■ About this exercise
Reproduce all the material verbatim, down to the last line.

────────

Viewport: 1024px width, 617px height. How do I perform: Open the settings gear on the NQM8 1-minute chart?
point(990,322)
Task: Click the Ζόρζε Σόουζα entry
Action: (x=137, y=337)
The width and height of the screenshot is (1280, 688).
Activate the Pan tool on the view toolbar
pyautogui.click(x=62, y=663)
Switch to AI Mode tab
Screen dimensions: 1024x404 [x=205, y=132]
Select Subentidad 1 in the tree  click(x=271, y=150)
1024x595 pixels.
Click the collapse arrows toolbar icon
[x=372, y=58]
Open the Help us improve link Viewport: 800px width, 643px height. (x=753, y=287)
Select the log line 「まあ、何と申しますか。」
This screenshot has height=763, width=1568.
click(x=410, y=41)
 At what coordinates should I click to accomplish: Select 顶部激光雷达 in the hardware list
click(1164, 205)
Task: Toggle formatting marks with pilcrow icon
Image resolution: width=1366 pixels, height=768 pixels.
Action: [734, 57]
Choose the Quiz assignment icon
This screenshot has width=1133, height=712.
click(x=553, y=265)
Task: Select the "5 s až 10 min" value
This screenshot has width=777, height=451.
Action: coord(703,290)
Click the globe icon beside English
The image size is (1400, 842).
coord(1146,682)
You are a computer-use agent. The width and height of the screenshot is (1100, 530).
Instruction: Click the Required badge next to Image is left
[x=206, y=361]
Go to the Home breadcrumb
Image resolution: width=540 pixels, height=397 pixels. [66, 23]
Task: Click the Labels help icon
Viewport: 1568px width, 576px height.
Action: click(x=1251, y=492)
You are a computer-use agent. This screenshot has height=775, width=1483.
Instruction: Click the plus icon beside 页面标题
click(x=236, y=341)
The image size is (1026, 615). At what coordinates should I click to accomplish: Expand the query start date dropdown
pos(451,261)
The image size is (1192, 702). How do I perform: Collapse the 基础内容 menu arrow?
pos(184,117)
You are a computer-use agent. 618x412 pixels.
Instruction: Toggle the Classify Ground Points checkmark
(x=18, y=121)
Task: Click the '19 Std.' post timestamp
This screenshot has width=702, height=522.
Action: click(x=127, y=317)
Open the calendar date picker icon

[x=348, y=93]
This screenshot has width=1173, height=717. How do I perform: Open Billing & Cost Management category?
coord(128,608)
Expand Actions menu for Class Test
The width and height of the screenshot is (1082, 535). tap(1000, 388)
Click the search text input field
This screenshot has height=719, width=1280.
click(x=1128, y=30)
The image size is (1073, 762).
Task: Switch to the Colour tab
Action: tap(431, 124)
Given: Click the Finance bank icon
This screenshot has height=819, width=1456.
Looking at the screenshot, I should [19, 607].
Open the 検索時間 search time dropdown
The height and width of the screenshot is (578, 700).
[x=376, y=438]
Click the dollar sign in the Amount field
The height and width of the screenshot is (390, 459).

────────

■ Your solution
Viewport: 1024px width, 617px height. How do I perform: Open the settings gear on the NQM8 1-minute chart?
point(990,322)
Task: Click the Ζόρζε Σόουζα entry
Action: (x=137, y=337)
The width and height of the screenshot is (1280, 688).
Activate the Pan tool on the view toolbar
pyautogui.click(x=62, y=663)
Switch to AI Mode tab
Screen dimensions: 1024x404 [x=205, y=132]
Select Subentidad 1 in the tree  click(x=271, y=150)
1024x595 pixels.
Click the collapse arrows toolbar icon
[x=372, y=58]
Open the Help us improve link Viewport: 800px width, 643px height. (x=753, y=287)
Select the log line 「まあ、何と申しますか。」
This screenshot has height=763, width=1568.
click(x=410, y=41)
 At what coordinates should I click to accomplish: Select 顶部激光雷达 in the hardware list
click(1164, 205)
Task: Toggle formatting marks with pilcrow icon
Image resolution: width=1366 pixels, height=768 pixels.
Action: [734, 57]
Choose the Quiz assignment icon
This screenshot has width=1133, height=712.
click(x=553, y=265)
Task: Select the "5 s až 10 min" value
This screenshot has width=777, height=451.
Action: coord(703,290)
Click the globe icon beside English
The image size is (1400, 842).
coord(1146,682)
You are a computer-use agent. The width and height of the screenshot is (1100, 530).
Instruction: Click the Required badge next to Image is left
[x=206, y=361]
Go to the Home breadcrumb
Image resolution: width=540 pixels, height=397 pixels. [66, 23]
Task: Click the Labels help icon
Viewport: 1568px width, 576px height.
Action: click(x=1251, y=492)
You are a computer-use agent. This screenshot has height=775, width=1483.
Instruction: Click the plus icon beside 页面标题
click(x=236, y=341)
The image size is (1026, 615). At what coordinates should I click to accomplish: Expand the query start date dropdown
pos(451,261)
The image size is (1192, 702). How do I perform: Collapse the 基础内容 menu arrow?
pos(184,117)
You are a computer-use agent. 618x412 pixels.
Instruction: Toggle the Classify Ground Points checkmark
(x=18, y=121)
Task: Click the '19 Std.' post timestamp
This screenshot has width=702, height=522.
Action: click(x=127, y=317)
Open the calendar date picker icon

[x=348, y=93]
This screenshot has width=1173, height=717. How do I perform: Open Billing & Cost Management category?
coord(128,608)
Expand Actions menu for Class Test
The width and height of the screenshot is (1082, 535). tap(1000, 388)
Click the search text input field
This screenshot has height=719, width=1280.
click(x=1128, y=30)
The image size is (1073, 762).
Task: Switch to the Colour tab
Action: tap(431, 124)
Given: Click the Finance bank icon
This screenshot has height=819, width=1456.
Looking at the screenshot, I should [19, 607].
Open the 検索時間 search time dropdown
The height and width of the screenshot is (578, 700).
[x=376, y=438]
Click the dollar sign in the Amount field
The height and width of the screenshot is (390, 459).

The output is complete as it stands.